Yapılacak Görevler:
• A. İstanbul yazısında “Fatih ve Eminönü” sözcüklerinin geçtiği yerle açılıp “da önemli gerekçelerinden.” ile kapanan bölümü hiçbir değişiklik yapmadan yazıya geçiriniz.
• B. İstanbul’daki son yıllara ait değişimleri anlatan yazıyı kaldığı yerden ileriye taşıyınız.

Herkesin bildiği ya da ‘bildiğini zannettiği’ bir konuda yazı hazırlamak çok streslidir. Çünkü baştan okunmama riskiyle karşı karşıyasınızdır. ‘Ne yapmalı?’ diye düşünürken akla yatan çözüm, ‘Çok farklı bir giriş yazayım’dır. Ama mesele burada da bitmez: ‘Peki, nasıl bir giriş?’
İstanbul’a dair hazırladığımız çalışmaya katkı sağlayan arkadaşların tamamı bu sıkıntıyı çekti mi bilemem. Fakat ben ziyadesiyle zorlandım. Hele bir de şehrin son yıllardaki olumlu değişimini nazara verme düşüncesiyle hareket edince durum iyice çetrefilleşti. Çünkü “birkaç senedir İstanbul’da güzel gelişmeler yaşanıyor” anafikirli bir yazıya iştirak edenler kadar karşı çıkanlar da bulunacaktır. Ancak biz tabloyu somut misallerle destekleyerek hazırlama niyetindeyiz.
Fatih ve Eminönü ilçelerinin 80 yıl aradan sonra birleştirilmesi, son dönemin şüphesiz en önemli değişimlerinden. Roma, Bizans ve Osmanlı devirlerinde tarihî yarımada yekpare kabul edilip buna göre idare edilirken; 1928’de ikiye bölünmüştü. Fakat sonraları anlaşıldı ki kültürel ve tarihî mirası itibariyle İstanbul’un kalbi konumundaki sur içi bölgesinde iki başlı yönetim, birçok işin bürokrasi çarkına takılmasına yol açıyor. Bilhassa mevcut hükûmetin söz konusu bölgeyi kültür turizminin ağırlık kazandığı bir yöne sevk etme gayreti, yeni yapılanmanın da önemli gerekçelerinden.
Birleşme, şehir sakinleri açısından hayatlarını doğrudan ilgilendiren bir mevzu gibi görülmeyebilir. Bu sebeple vatandaşlara dönük gelişmelere bakılırsa ilk aşamada belediye hizmetlerini ele almak gerekiyor. Çünkü ulaşımdan trafiğe, toplumu rahatlatacak mesire yerlerinden temizliğe kadar birçok husus yerel yönetimlerin sorumluluk alanına giriyor.
Özellikle 1950’lerden sonra hızla artan şehir nüfusu beraberinde konut problemini ve gecekondulaşmayı doğurdu. Bu sıkıntıların temelindeyse plansızlık yer alıyor. Konuyu planlama temeline oturtan İstanbul Büyükşehir Belediyesi de ‘İstanbul Metropoliten Planlama ve Kentsel Tasarım Merkezi’ ismiyle sivil toplum kuruluşlarına da yer veren bir kurum ihdas etti. Kentsel dönüşüm çalışmalarını ve yeni iskân alanlarını da bu çerçevede değerlendirmek mümkün.

Sunulan Malzeme:
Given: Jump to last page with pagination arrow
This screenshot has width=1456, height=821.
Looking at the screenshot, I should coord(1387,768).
---
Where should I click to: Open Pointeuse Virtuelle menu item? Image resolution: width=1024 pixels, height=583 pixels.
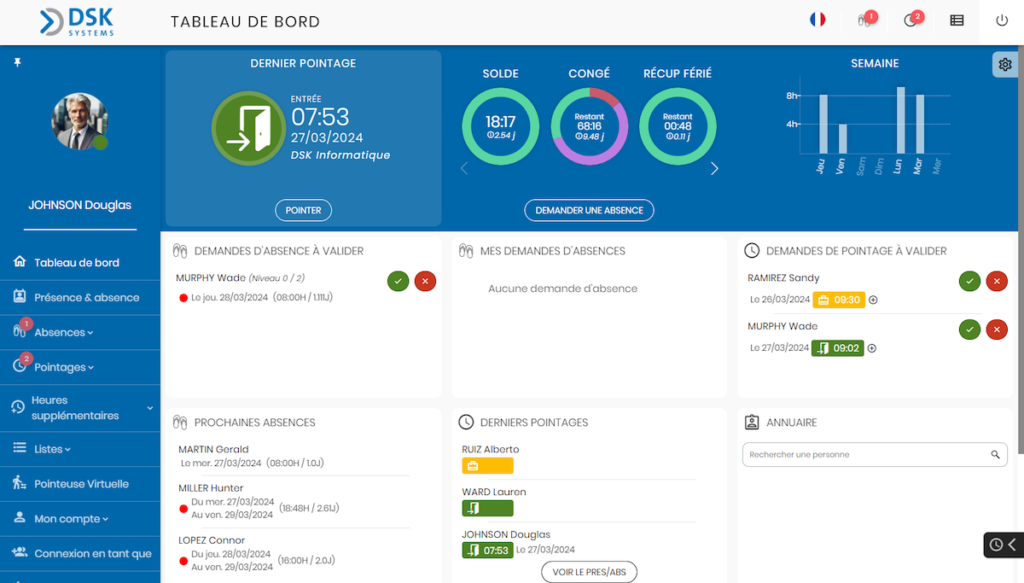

Alıştırma Yanıtları:
• A.
Fatih ve Eminönü ilçelerinin 80 yıl aradan sonra birleştirilmesi, son dönemin şüphesiz en önemli değişimlerinden. Roma, Bizans ve Osmanlı devirlerinde tarihî yarımada yekpare kabul edilip buna göre idare edilirken; 1928’de ikiye bölünmüştü. Fakat sonraları anlaşıldı ki kültürel ve tarihî mirası itibariyle İstanbul’un kalbi konumundaki sur içi bölgesinde iki başlı yönetim, birçok işin bürokrasi çarkına takılmasına yol açıyor. Bilhassa mevcut hükûmetin söz konusu bölgeyi kültür turizminin ağırlık kazandığı bir yöne sevk etme gayreti, yeni yapılanmanın da önemli gerekçelerinden.

• B.
Ancak İstanbulluları can evinden vuran mesele kesinlikle ulaşım ve trafik. Şehrin tıkanık noktalarını rahatlatma adına inşa edilen kavşaklar, taşıma yoğunluğunu azaltmak için gerçekleştirilen raylı sistem hamleleri gözlerden kaçmıyor. Fakat tüm bunların içinde metrobüs hattının muhakkak ki farklı bir yeri var. Her ne kadar şimdilerde değişik eleştiriler gelse de son yıllarda vatandaşın ekseriyeti nezdinde kabul gören dikkat çekici bir çalışma, metrobüs. Araç sahipleri açısındansa İspark eliyle Büyükşehir’in otopark konusunu bir nebze düzene koyması önemli. Şehirde son 5 yılda inşa edilen kapalı otoparkların araç kapasitesi 2110. İETT bünyesine yeni katılan otobüsler, İDO’nun artan yolcu kapasitesi ve altyapıya dönük çalışmalar da tek tek sayılamayacak kadar geniş.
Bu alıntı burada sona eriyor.